From the first line of the entries below, reproduce everything exactly through the line with "Given: Select the", and nothing more.
Material supplied section start
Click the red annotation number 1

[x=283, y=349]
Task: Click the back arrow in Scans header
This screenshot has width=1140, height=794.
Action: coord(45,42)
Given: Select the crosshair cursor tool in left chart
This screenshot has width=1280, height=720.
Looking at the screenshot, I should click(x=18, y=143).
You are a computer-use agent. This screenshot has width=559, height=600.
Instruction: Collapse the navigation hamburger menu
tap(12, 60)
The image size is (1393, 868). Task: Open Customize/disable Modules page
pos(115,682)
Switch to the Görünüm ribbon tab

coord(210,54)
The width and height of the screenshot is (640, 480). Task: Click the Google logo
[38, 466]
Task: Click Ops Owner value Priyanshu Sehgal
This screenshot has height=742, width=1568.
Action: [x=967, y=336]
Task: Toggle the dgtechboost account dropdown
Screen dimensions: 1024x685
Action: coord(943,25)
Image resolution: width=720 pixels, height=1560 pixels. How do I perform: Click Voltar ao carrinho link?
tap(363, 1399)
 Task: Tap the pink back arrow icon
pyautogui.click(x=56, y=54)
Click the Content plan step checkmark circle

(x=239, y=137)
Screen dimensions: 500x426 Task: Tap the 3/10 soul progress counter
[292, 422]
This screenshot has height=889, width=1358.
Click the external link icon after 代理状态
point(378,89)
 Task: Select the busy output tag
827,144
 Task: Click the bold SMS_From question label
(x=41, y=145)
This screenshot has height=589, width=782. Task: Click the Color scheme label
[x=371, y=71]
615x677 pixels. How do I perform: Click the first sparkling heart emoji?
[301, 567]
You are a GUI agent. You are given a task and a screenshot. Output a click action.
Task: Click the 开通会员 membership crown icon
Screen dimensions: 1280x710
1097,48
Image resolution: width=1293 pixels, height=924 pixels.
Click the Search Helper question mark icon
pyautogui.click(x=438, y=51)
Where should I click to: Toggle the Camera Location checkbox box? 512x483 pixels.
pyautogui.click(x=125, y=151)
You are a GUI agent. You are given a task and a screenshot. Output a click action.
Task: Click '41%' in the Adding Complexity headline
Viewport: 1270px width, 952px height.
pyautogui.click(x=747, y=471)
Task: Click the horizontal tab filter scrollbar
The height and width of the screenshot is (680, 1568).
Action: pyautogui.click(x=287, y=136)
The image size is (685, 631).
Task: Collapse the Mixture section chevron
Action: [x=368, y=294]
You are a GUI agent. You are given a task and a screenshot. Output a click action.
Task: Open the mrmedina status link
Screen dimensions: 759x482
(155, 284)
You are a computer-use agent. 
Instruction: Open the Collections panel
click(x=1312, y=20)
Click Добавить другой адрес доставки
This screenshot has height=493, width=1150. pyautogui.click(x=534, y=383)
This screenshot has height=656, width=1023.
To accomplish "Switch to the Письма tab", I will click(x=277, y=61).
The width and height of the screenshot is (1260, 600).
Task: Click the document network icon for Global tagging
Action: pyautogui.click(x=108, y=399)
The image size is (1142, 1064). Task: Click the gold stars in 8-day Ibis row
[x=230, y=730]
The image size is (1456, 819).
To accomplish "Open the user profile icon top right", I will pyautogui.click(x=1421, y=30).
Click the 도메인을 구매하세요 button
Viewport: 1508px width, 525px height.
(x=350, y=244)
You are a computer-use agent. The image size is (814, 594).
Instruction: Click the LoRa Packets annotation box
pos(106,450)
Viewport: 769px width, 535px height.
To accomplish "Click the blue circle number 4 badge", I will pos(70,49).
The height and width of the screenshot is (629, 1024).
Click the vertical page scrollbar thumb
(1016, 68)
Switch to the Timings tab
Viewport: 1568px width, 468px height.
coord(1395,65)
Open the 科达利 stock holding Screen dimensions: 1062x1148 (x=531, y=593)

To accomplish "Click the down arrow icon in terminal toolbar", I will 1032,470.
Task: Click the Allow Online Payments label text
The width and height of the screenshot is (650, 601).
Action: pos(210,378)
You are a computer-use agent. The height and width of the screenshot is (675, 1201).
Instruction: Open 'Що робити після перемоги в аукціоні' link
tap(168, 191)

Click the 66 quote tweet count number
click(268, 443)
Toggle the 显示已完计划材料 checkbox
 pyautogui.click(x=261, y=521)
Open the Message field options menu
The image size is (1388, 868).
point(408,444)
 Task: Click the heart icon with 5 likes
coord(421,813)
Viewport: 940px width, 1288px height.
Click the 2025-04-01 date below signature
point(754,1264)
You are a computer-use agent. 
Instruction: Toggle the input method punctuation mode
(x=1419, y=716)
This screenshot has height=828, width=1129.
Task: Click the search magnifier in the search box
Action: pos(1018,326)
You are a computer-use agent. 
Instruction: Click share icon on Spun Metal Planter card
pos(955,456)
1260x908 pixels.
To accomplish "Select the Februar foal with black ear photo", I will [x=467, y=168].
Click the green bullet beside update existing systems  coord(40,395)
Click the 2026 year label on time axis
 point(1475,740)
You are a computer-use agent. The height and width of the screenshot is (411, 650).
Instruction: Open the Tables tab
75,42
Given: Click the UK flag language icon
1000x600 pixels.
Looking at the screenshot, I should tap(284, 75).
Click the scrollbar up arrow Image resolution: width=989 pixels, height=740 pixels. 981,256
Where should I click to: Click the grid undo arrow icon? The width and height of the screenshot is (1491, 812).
Material supplied section end
Response to the exercise:
Click the red annotation number 1

[x=283, y=349]
Task: Click the back arrow in Scans header
This screenshot has width=1140, height=794.
Action: coord(45,42)
Given: Select the crosshair cursor tool in left chart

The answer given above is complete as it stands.